Roland Wuttke begrüßt anschließend einen „Kameraden aus der Schweiz“ , der sich mit einer kurzen, holprigen Rede abmüht (Fehler im Original): „Ist die Vermutung auf eine Nationale Gesinnung schon eine Schranke? Ist die Bekenntnis zur Heimat eine Straftat? Gilt Freiheit nur noch für auserwählte Personen? Und bei Kritik werden die Schranken willkürlich runtergesetzt. Ist das Meinungsfreiheit? Wieso versucht Österreich mit solch perfiden Methoden, heimatlich denkende Personen aus dem Verkehr zu ziehen?“

Kai-Andreas Zimmermann spricht in seinem Beitrag anschließend von einem „Tribunal“, bei dem die Richterin, Zimmermann nennt sie die „Tribunalsvorsitzende“, nicht der Argumentation der Verteidigung gefolgt sei: „Schließlich ging es hier auch nicht um ein rechtsstaatliches Verfahren, sondern um die Manifestierung der antinationalen Gesinnungssprechung in Österreich.“

Roland Wuttke hetzt zum Schluß zuerst gegen die Richter, die 2005 am Bayerischen Obersten Landesgericht in München Neonazis um Martin Wiese zu Haftstrafen verurteilten: „Wir haben hier in München einige dieser Skandalprozesse gesehen, egal wie diese Richter hießen, Brinkmann, Professor von Heintschel-Heinegg, Vorsitzender damals der sechsten Strafkammer, der sechsten Kammer des Oberlandesgerichts. Dieser saubere Professor ist jetzt mittlerweile in Pension und ist für eine Anwaltskanzlei in Straubing tätig. Aber es hat schon einiges zu bedeuten, wenn genau diese sechste Kammer des Oberlandesgerichts München auch den Prozess, den sogenannten NSU-Prozess wieder auf den Tisch bekommt.

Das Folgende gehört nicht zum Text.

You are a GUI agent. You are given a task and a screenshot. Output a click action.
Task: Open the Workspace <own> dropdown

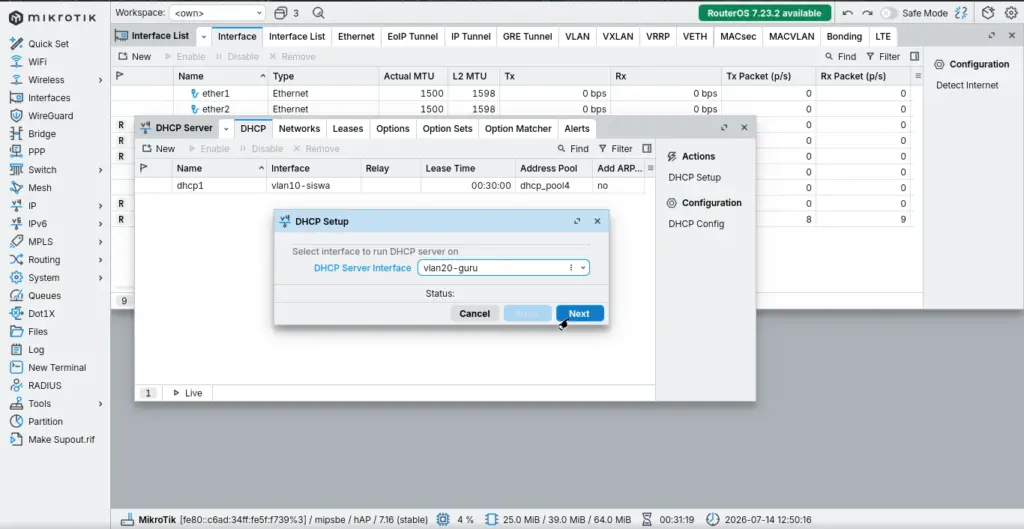pos(217,13)
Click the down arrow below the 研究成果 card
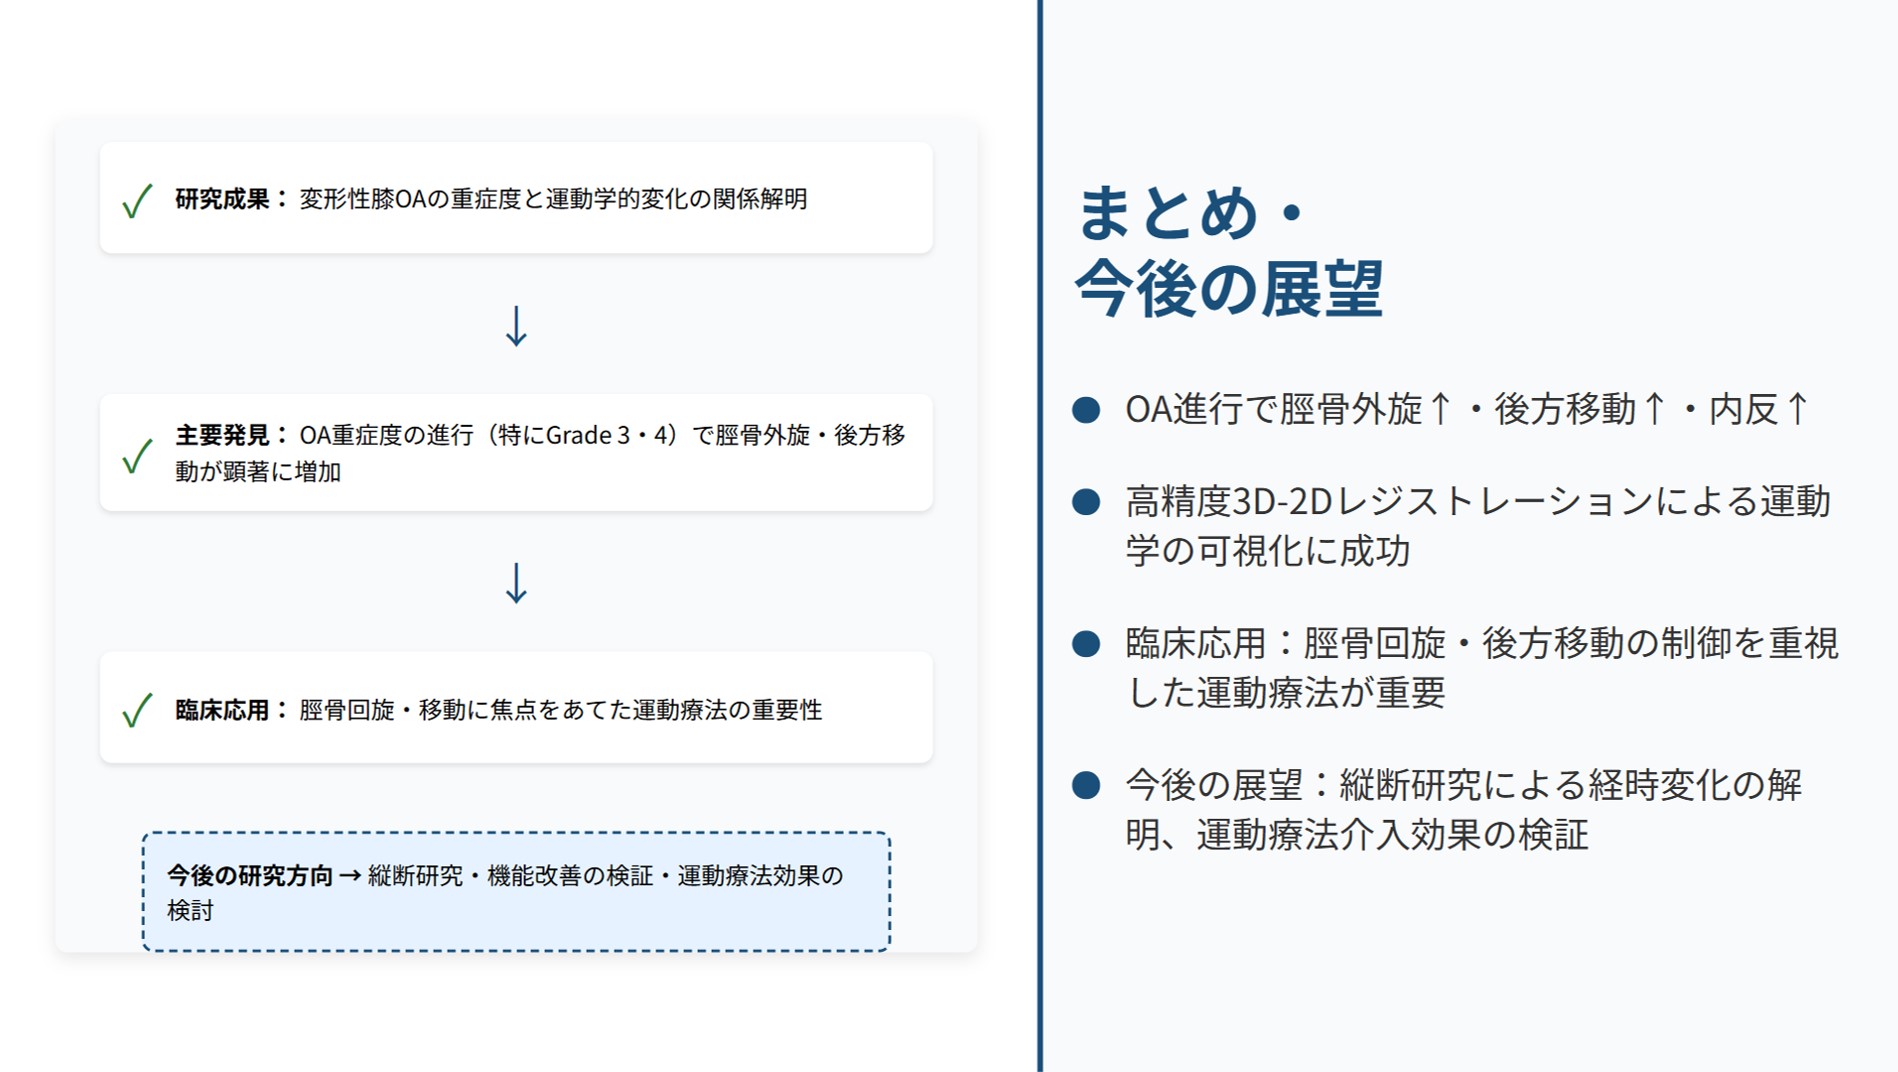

Man hat wohl bei der Abwicklung solcher Prozesse in München genügend Erfahrung“.

Dann kommt Wuttke schnell über „einen jüdische(n) Stadtrat“ in München, der angeblich „eine Falschaussage vor Gericht abgeliefert hat und dafür überhaupt nicht belangt wird“ zu seinem Lieblingsfeindbild, den Medien, „deren schmierige Vertreter immer wieder bei solchen Prozessen zugegen sind und ihre Berichte abliefern, wo es, wenn es gegen volkstreue Deutsche geht, den Medien nur recht ist, wenn das Urteil möglichst hoch ausfällt.“ Der antisemitische Verschwörungstheoretiker Wuttke weiß am Abend vor dem österreichischen Konsulat auch genau, warum: „300 Milliardärsfamilien“ hätten dies so angeordnet: „(…) zu diesen Milliardärsfamilien gehören natürlich auch einige Königshäuser, deren Namen immer wieder bei den Bilderbergerkonferenzen auftauchen. Das ist die weltweit bei den Globalisierern die führende Instanz und die haben eine sogenante operative Ebene, die ist drunter angeordnet, das sind die Konzerne, das sind die Medien, das sind die Banken, das ist sozusagen die operative Ebene. Dort wird das umgesetzt, was die Milliardärsfamilien anordnen (…) Und wir erinnern uns sehr wohl an den Vorfall, wo ein Bundespräsident Wulff gedacht hat, er könnte einem Chefredakteur eines Leitmediums, eines zionistischen Leitmediums, dem Chefredakteur der Bildzeitung, irgendwelche Vorschriften machen. Was für ein Irrtum. Dieser Mann glaubte wirklich, er sei der erste Mann im Staate. Was für ein Witz. Er ist nur eine Marionette.“

Der neonazistische Kameradschaftsdachverband „Freies Netz Süd“ veröffentlicht am 13. Januar 2013 auf seiner Webseite einen bebilderten Artikel über die Kundgebung.